__What you have to do__: Copy the records from their first line through the line that contains "click(450, 335)", including that line, reproducing every character unchanged.
++++ Records shown
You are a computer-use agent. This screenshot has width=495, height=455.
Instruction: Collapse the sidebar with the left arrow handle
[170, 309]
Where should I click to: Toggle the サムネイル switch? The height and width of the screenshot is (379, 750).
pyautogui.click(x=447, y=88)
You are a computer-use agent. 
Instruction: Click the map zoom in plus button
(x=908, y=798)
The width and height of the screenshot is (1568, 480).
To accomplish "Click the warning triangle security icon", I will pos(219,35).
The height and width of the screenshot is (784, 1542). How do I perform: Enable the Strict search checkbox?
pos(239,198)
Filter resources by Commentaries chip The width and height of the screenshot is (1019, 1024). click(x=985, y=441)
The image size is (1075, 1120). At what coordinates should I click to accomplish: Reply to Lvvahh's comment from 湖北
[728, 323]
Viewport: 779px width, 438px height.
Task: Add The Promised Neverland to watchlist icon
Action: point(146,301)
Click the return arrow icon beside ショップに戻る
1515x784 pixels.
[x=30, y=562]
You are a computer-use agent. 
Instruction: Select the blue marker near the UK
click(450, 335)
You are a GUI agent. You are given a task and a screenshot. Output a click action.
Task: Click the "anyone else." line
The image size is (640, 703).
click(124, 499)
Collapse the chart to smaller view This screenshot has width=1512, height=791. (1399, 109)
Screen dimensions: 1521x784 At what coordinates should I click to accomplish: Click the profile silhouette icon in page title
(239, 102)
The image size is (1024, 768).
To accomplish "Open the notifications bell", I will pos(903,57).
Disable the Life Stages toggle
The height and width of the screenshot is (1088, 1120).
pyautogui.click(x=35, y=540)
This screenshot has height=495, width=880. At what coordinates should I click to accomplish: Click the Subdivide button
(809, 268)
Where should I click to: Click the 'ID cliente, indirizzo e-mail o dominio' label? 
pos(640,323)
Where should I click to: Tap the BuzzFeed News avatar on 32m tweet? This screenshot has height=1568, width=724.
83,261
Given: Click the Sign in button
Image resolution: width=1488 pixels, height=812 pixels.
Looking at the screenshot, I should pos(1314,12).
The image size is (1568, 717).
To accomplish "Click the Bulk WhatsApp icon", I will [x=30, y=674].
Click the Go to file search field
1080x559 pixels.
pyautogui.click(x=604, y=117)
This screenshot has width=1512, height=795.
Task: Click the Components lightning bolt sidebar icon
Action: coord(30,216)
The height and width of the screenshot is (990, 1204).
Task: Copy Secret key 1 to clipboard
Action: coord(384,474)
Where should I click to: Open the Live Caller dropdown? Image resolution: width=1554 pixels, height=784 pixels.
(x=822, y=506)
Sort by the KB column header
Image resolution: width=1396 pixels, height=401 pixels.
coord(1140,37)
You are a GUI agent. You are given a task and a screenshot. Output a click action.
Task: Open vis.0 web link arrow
++++++++
__Exercise answer__:
You are a computer-use agent. This screenshot has width=495, height=455.
Instruction: Collapse the sidebar with the left arrow handle
[170, 309]
Where should I click to: Toggle the サムネイル switch? The height and width of the screenshot is (379, 750).
pyautogui.click(x=447, y=88)
You are a computer-use agent. 
Instruction: Click the map zoom in plus button
(x=908, y=798)
The width and height of the screenshot is (1568, 480).
To accomplish "Click the warning triangle security icon", I will pos(219,35).
The height and width of the screenshot is (784, 1542). How do I perform: Enable the Strict search checkbox?
pos(239,198)
Filter resources by Commentaries chip The width and height of the screenshot is (1019, 1024). click(x=985, y=441)
The image size is (1075, 1120). At what coordinates should I click to accomplish: Reply to Lvvahh's comment from 湖北
[728, 323]
Viewport: 779px width, 438px height.
Task: Add The Promised Neverland to watchlist icon
Action: point(146,301)
Click the return arrow icon beside ショップに戻る
1515x784 pixels.
[x=30, y=562]
You are a computer-use agent. 
Instruction: Select the blue marker near the UK
click(450, 335)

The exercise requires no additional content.